__DOCUMENT EXTRACT__.
+++

COS 104-7 - Climate change education and outreach for agriculture through dialogue and deliberation

Thursday, August 11, 2011: 3:40 PM
Ballroom B, Austin Convention Center
Julie E. Doll, Kellogg Biological Station, Michigan State University, Hickory Corners, MI and Claire N. Layman, Michigan State University Extension, East Lansing

Field crop agriculture plays a key role in climate change. Growing and harvesting field crops contributes to greenhouse gas emissions through practices such as fertilizer application and soil tillage, and farmers can help to mitigate climate change by using techniques that increase soil carbon sequestration and reduce greenhouse gas emissions. Farmers stand to be greatly affected by the changing climate: changes in temperature and precipitation patterns will affect plant growth, yields, and insect and disease outbreaks.  For agriculture to both adapt to and mitigate climate change, farmers need to be engaged in the process. They need knowledge and skills to adapt to the changing climate and to implement techniques that mitigate climate change. Impediments to doing so include their perception of climate change and the real and perceived difficulties they face adopting climate mitigation farming strategies. In order to overcome these impediments, innovative education and outreach efforts are needed. Here we discuss a project aimed at helping Michigan State University field crop Extension Educators, who work directly with farmers, develop climate change programming. We held a series of focus groups in Michigan with farmers to learn about 1) their opinions and perceptions of climate change and agriculture and 2) climate change outreach and education needs.

+++

__GIVEN ENTRIES__.

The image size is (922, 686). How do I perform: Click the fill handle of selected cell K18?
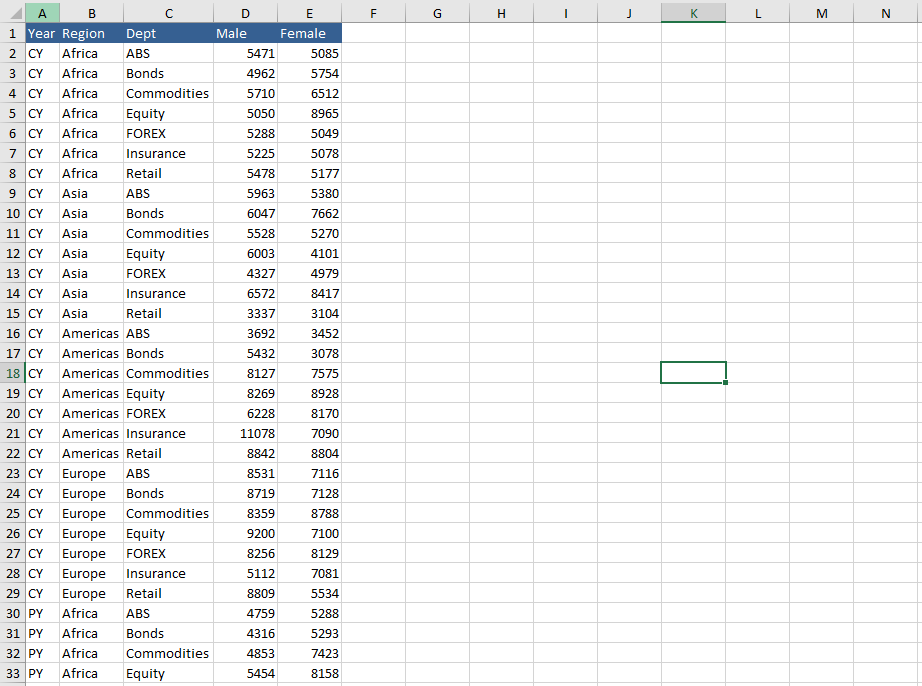coord(724,383)
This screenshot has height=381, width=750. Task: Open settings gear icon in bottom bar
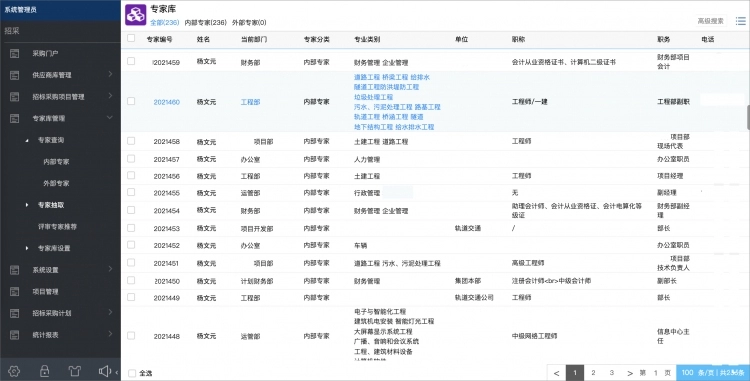tap(14, 371)
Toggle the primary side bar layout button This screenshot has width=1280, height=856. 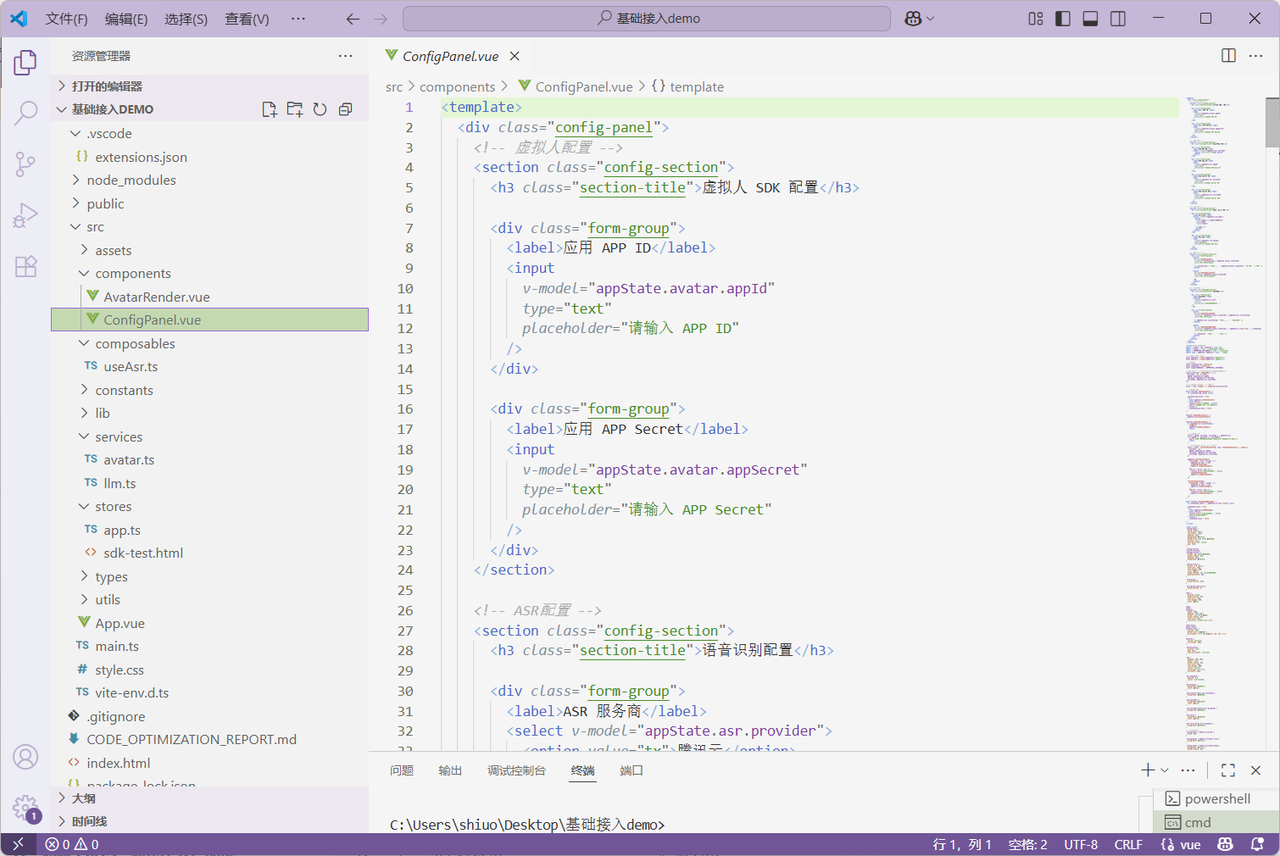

+++

__COMPLETE THE FOLLOWING__.
• A. Answer these about the abstract on climate change outreach for agriculture:
(i) In what room and building was the session held?
(ii) Which two farming practices does the abstract name as contributing to greenhouse gas emissions?
(iii) In which state were the focus groups with farmers held?
• B. Please extend the abstract on climate change outreach for agriculture, starting after its final sentence.

__ACTIVITY ANSWERS__.
• A.
(i) Ballroom B, Austin Convention Center
(ii) Fertilizer application and soil tillage
(iii) Michigan

• B.
Preliminary results indicate that while farmers believe environmental conditions have been changing, they are less certain about “climate change” and their ability to do anything about it. Interestingly, farmers mentioned adaptations they are doing as a result of climate change, but that are not often discussed in the scientific literature. An example of this is adapting to more variable weather patterns by buying larger farm equipment so that cropping practices can be completed faster. Farmers also expressed frustration they were being blamed for damaging the environment, when they were growing food to feed a growing population and were stewards of the land. They expressed gratitude at the opportunity to speak about the topic of climate change with others and have their voices heard. We will use a modified “deliberation with analysis” approach to help Extension Educators recognize and weigh decisions about various approaches to climate change educational programming. The National Academy of Sciences recommends using “deliberation with analysis” as the method that will best support decision-making around climate change. Here we share what we learned through the focus groups and our experience using the deliberative process to develop climate change educational programming.